======== Исходный текст

Что же, это черты чисто научного образа одного из воистину трогательных светил украинской медицины. Но в сборнике упоминаются и драматичные страницы Яновианы, причем уже после кончины Феофила Гавриловича. В июле 1928 года, в разгар преследования веры, власти были вынуждены разрешить его отпевание в Софийском соборе, где он молитвой начинал каждый день. Похороны вылились в грандиозную процессию, в которой участвовали священники всех конфессий. Однако вскоре инициаторов «классово враждебной религиозной демонстрации» стали вызывать на допросы. Дальнейшая судьба семьи сложилась весьма трагично. В 1938 году был арестован сын Феофила Гавриловича Виктор Яновский, профессор права. Считается, что он умер в 1942-м в лагерной больнице, но, видимо, он был сразу же расстрелян. Другой сын, Михаил, выехавший за рубеж, погиб в Мексике.
Михаил Булгаков, в одном из вариантов «Белой гвардии», пишет о Яновском, выведенном под фамилией Янчевский: «Это был врач, каких мало в стране». Но замечательным врачом был и внук Феофила Гавриловича, Юрий Викторович Яновский...
В фотогалерее, сопровождающий указатель, мы видим снимок четы одаренных врачей-терапевтов из института кардиологии имени Н. Д. Стражеско, профессоров Юрия Викторовича Яновского и Ирины Казимировны Следзевской, дочери художника и карикатуриста К. Агнит-Следзевского. Юрий Викторович, покинувший этот мир несколько лет назад, был нашим постоянным читателем, да и Ирина Казимировна продолжает нередко заходить. Благо, она живет совсем близко.
Развивая эту канву, отмечу, что для меня было гордостью и утешением, когда на улице или в городском транспорте я имел счастье поздороваться с ними — Юрий Викторович и Ирина Казимировна всегда были вместе. Не все знают, что юношей Юрий Яновский был угнан в гитлеровскую Германию, полицию в квартиру привел дворник... Во время пребывания на насильственных работах в рейхе был тяжело контужен. По возвращении на Родину начались проверки и притеснения. Прийти в науку помогли А. А. Богомолец и Н. Д. Стражеско.

================

* **Задание 1**: В каком году, согласно тексту о семье Яновских, был арестован Виктор Яновский?
* **Задание 2**: Назовите всех сыновей и внуков Феофила Гавриловича, которые упоминаются в тексте о семье Яновских.

======== Исходные данные

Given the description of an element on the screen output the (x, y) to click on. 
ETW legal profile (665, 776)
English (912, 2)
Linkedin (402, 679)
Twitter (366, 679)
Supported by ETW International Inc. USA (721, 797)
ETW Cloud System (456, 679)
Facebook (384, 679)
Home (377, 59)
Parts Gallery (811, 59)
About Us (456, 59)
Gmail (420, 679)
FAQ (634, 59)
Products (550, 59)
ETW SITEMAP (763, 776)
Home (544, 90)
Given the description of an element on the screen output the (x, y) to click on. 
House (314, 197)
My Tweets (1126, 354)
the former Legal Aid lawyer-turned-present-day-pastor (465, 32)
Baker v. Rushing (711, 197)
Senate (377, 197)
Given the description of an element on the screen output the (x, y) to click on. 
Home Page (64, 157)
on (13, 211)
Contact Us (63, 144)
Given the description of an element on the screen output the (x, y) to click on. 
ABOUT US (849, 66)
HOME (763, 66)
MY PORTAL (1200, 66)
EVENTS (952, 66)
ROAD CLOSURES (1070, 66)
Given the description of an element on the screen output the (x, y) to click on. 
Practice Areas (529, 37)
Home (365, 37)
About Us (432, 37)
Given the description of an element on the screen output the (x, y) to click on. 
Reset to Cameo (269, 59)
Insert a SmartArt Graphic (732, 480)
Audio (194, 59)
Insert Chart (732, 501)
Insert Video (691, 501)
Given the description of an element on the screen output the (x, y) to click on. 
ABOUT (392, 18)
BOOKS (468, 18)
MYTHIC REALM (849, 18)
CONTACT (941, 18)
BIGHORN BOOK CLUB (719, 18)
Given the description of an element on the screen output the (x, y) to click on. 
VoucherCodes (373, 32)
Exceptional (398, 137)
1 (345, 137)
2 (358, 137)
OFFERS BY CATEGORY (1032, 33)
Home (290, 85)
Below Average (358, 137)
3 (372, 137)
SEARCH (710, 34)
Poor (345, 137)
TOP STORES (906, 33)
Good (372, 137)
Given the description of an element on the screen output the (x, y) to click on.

================

* **Ответ 1**: В 1938 году.

* **Ответ 2**: Сын Виктор Яновский, сын Михаил и внук Юрий Викторович Яновский.